Quindi, zucchero in un mixer, renderlo a velo. Aggiungere a questo punto la farina , le uova, la margarina (che sia a temperatura ambiente) , lo yogurt e la vanillina e mescolare tutto insieme per circa 3/4 minuti.

Nel frattempo, iniziate ad accendere il forno a 180 gradi. Un altro trucco per una perfetta cottura è quello di cuocere la vostra torta colazione in forno NON ventilato. Lievita meglio. Almeno, così lo fa nel mio. Mettetela a metà del forno, non troppo in alto ne troppo in basso. Una media altezza cosicché cuocia prendendo bene il calore del forno.

Aggiungete infine il lievito nell’impasto che sarà denso ( quanto basta ) e cremoso.

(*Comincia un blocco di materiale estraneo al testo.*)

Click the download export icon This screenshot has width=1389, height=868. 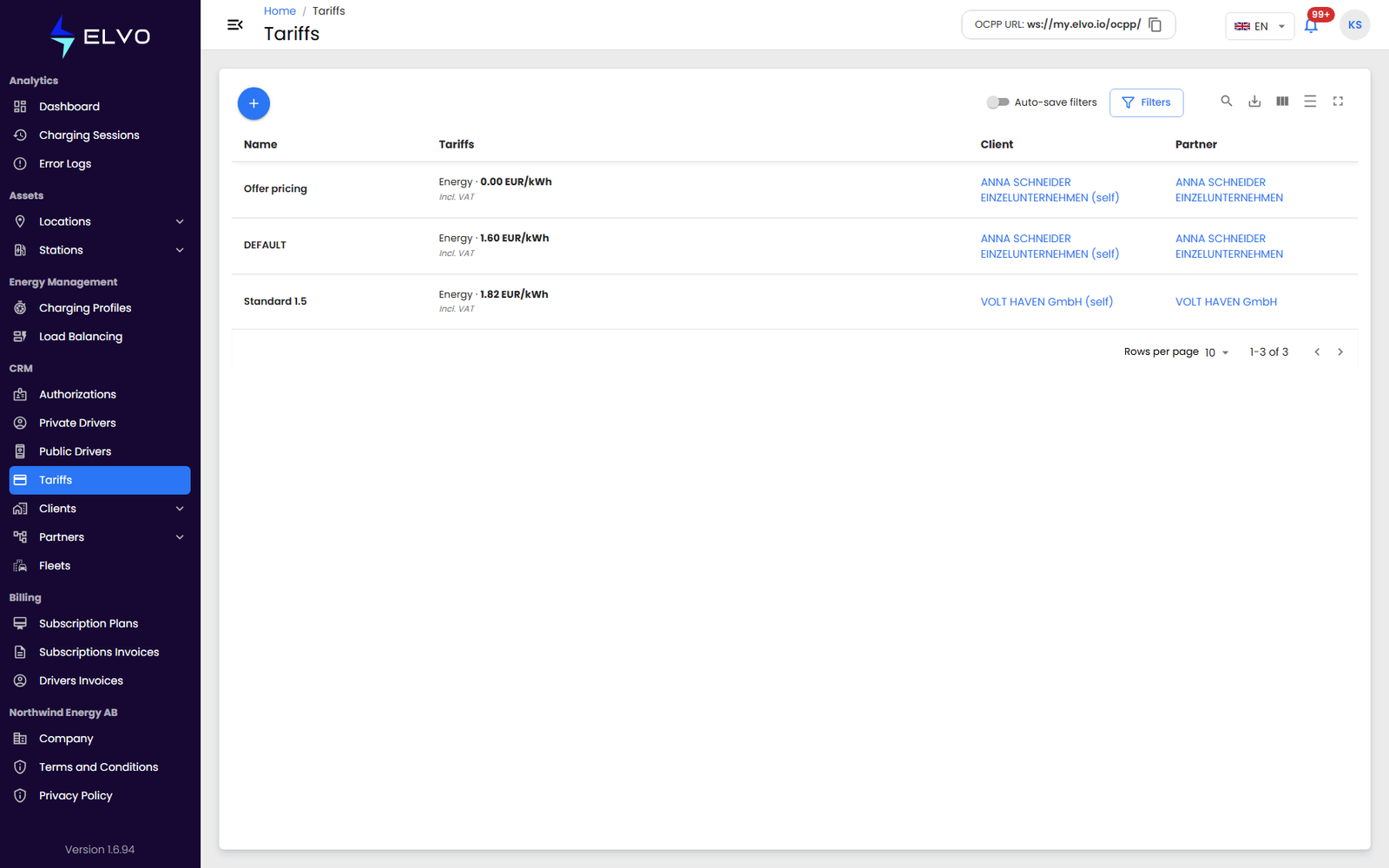(1254, 102)
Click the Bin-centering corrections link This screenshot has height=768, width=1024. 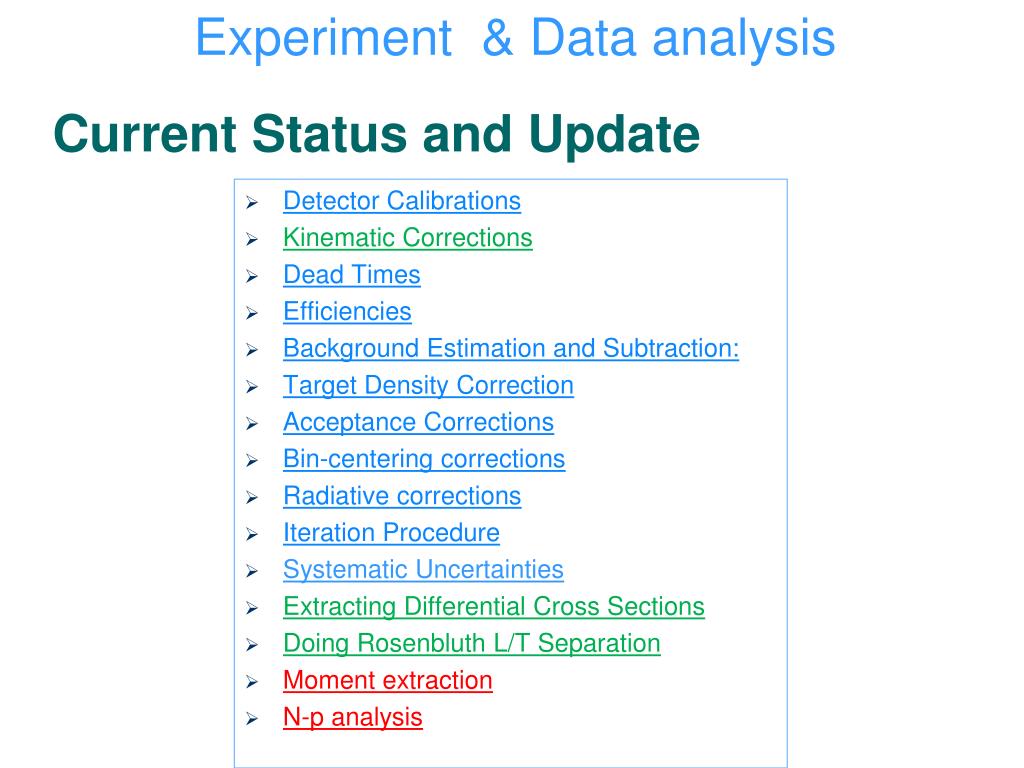click(424, 459)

Mescolate bene per altri 2 minutini e via.. teglia imburrata ed infarinata ( mi raccomando non saltate mai questo passaggio !! ) e via in forno per circa 35 minuti.

Mettete il timer fissato a 20 minuti, passato questo tempo, controllate quanto il dolce sarà lievitato e se è a buon punto, accendete la ventilazione al forno e ultimate la cottura per i restanti 15 minuti. Io faccio così da un po’ di tempo a questa parte ed i risultati son sempre stati soddisfacenti. Se non avete possibilità di togliere la ventola dal forno oh tranquilli, andate di forno ventilato e no problem.

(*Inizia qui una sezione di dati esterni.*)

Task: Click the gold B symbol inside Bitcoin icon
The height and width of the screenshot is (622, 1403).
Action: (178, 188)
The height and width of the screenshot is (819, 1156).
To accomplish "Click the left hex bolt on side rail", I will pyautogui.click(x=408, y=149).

Una volta passato il tempo di cottura, controllate con il classico stuzzicadenti che sia cotta e via. Fatela raffreddare FUORI DAL FORNO ( …capito miss Michi Boldi ? 😉 ..NON LASCIATELA MAI.. dentro il forno spento ANCORA CALDO..e dentro la sua teglia… -.-

Appena sarà tiepida, toglietela delicatamente, magari aiutandovi con un coltello per staccarla dai lati ove ve ne fosse la necessità, adagiatela su un piatto, a piacere dello zucchero a velo e via. Il gioco è fatto.

Parola di Cipollina!

Il risultato, dovrebbe essere bene  o male questo…

ciambella

I dolci sono pura magia. E’ chimica. Basta sbagliare una piccolissima dose che… “puff” il danno è assicurato.

Ed oggi io, una, di magia, ne ho fatta.

E stasera, quando mia sorella rientrerà a casa, la troverà lì.. sulla mensola della sua cucina. ^-^

Buona colazione per domani !

Alla prossima avventura Cipollini !!!!